### Суть задания:
Измените отрывок текста о Пушкине: перепишите его, начиная с «Или, как учил» и до «стихотворение о безумии.» включительно, поставив «Медленно» вместо «Плавно».

### Текст страницы:
Почему-то вдруг вспомнился рассказ рок-музыканта Джелло Биафры о неком человеке-с-собаками, который блуждал по жизни столь непосредственно, что Биафре казалось, будто тот преследовал его на улицах Нью-Йорка своей умопомрачительной раскованностью «с-ума-сшедшего». «Человек-с-собаками, – говорит Джелло, – изменил всю мою жизнь. У него было уникальное чувство свободы. Безумие – это свобода, конформность – это смерть…»

Или, как учил Бодхидхарма, отвечая на вопрос, в чем смысл святой истины: «Простор открыт – ничего святого».

Воды глубокие

Плавно текут.

Люди премудрые

Тихо живут.


Написано в то же время, что и стихотворение о безумии.

7

Чаньский дух Пушкина прекрасно отобразился в спонтанности его рисунков, молниеносно вспыхивавших и исчезавших. Пушкина невозможно представить за скрупулезным делом живописи, подобной, скажем, живописи Лермонтова – натуры порывистой, но уже совсем не дзэнской – крайне рефлектирующей, внутренне напряженно-конфликтной, замкнутой в кольце разочарованности и иронии.

### Исходный фрагмент:
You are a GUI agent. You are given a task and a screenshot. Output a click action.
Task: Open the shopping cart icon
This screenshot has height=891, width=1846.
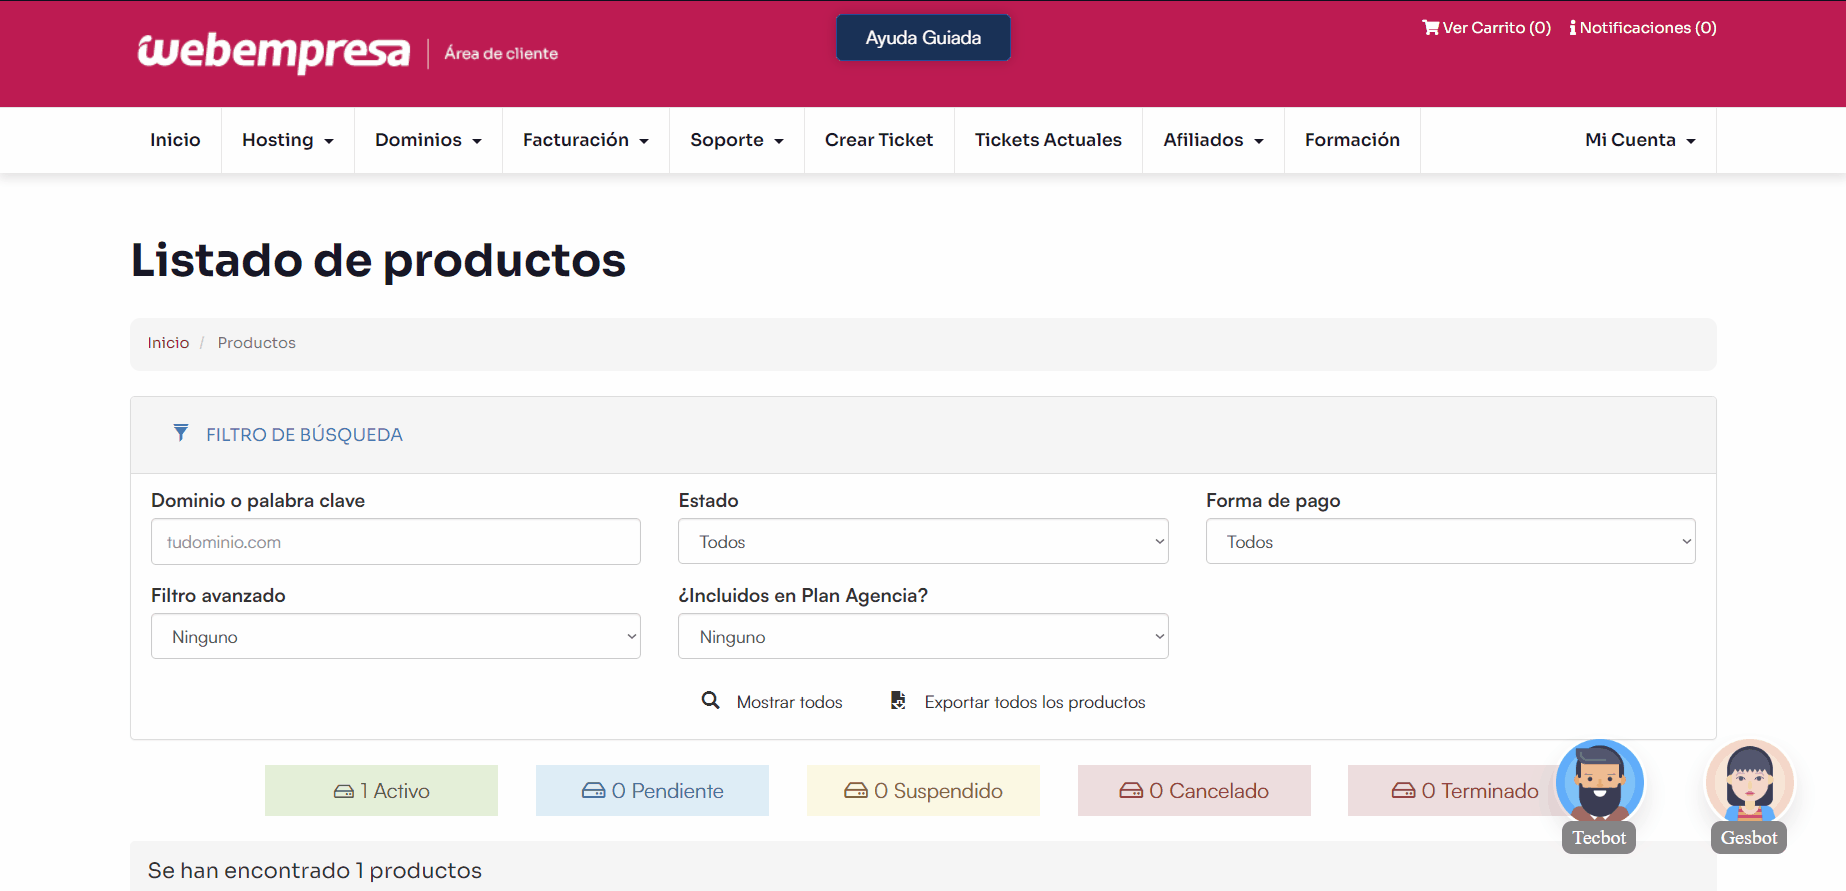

### Ответ:
Или, как учил Бодхидхарма, отвечая на вопрос, в чем смысл святой истины: «Простор открыт – ничего святого».

Воды глубокие

Медленно текут.

Люди премудрые

Тихо живут.


Написано в то же время, что и стихотворение о безумии.